Once a self-described “bleeding heart,” Rebecca Groch never thought she’d have the career she does today. After attending medical school at Central Michigan University, Becca is currently a 2nd year family medicine resident at Novant Health Center in Charlotte, NC. Thanks to a day at Stone Lab fifteen years ago, Becca’s interests were drastically changed.
“That was my first real experience with science where I thought, maybe that this is something that I want to do for a living—this is cool, this is exciting.”
Up until the eighth grade, Becca “was always more of an English person” when it came to her studies, but one day in 2007 would change that for her. “I don’t think science was actually a thing for me, until that day.”
“Our eighth grade field trip with Mrs. Bixler to Stone Lab was always the most anticipated trip from the moment we entered middle school,” Becca expressed in a letter she wrote to her former educator and field trip coordinator, Sue Bixler.

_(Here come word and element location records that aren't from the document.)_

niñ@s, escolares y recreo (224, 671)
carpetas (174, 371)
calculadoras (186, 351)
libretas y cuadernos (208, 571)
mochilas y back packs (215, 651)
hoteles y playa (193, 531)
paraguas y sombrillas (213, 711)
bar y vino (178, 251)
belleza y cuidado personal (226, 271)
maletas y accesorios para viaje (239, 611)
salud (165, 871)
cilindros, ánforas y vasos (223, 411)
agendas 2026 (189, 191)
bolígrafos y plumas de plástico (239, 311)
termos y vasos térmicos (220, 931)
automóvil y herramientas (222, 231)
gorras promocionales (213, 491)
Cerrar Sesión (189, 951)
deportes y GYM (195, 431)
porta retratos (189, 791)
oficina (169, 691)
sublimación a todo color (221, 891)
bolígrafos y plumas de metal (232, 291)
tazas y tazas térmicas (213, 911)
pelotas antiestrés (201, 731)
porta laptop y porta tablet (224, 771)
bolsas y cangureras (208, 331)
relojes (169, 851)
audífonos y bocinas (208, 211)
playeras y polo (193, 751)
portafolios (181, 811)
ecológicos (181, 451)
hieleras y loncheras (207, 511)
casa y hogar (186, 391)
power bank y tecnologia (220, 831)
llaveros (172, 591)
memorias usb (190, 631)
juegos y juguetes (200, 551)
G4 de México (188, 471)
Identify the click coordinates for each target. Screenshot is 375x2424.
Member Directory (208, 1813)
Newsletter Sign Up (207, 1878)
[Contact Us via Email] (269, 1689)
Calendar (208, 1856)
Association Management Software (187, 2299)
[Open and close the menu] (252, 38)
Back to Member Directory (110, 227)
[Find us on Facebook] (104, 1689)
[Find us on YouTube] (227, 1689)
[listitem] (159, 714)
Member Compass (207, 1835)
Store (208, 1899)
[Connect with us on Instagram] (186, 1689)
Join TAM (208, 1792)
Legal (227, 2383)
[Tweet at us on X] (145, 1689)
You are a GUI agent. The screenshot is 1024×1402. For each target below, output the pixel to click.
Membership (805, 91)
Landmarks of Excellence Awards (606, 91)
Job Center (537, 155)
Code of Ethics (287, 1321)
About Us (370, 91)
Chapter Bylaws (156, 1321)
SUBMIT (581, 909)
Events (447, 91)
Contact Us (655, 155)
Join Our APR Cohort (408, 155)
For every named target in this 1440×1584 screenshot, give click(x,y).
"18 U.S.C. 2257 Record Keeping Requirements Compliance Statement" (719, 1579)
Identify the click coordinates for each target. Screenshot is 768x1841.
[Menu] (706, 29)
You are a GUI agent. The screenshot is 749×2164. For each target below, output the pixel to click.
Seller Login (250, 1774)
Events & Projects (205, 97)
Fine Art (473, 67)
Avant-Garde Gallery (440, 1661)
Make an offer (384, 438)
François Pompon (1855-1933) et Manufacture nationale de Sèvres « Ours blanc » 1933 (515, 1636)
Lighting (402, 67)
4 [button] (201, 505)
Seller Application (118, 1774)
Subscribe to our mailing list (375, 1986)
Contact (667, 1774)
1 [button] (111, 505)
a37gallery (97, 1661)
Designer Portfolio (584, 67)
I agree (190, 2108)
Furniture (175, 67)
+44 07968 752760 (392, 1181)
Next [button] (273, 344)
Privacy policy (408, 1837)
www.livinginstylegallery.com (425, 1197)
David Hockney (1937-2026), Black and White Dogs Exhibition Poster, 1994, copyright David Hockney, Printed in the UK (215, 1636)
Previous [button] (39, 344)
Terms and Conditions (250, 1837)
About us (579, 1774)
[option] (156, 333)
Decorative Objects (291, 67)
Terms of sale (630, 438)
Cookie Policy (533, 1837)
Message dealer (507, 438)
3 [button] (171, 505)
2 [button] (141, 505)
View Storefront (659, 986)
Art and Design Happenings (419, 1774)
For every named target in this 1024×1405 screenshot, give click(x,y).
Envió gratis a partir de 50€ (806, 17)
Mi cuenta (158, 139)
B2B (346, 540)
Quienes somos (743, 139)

Becca remembers the field trip clearly, recounting lessons involving invasive species, analyzing microorganisms, and collecting data in the field. The moment that changed everything for her, however, was the dissection portion of the trip.
“I will never forget my hesitation to participate in the fish dissection,” Becca continues in her letter to Bixler, now a Stone Lab education associate. “I didn’t feel like it was something I could do. However, with encouragement from the staff, I was able to complete the dissection and got my first taste of anatomy — even if it was a fish.”
Before the dissection, Becca remembers the staff encouraging her and her classmates to thank the fish for giving its life — a practice that has influenced her respect for life itself. In respect to her research, Becca applies similar principles, explaining, “once you have that experience with the dead and you get comfortable with it, you appreciate them for what they are — people.”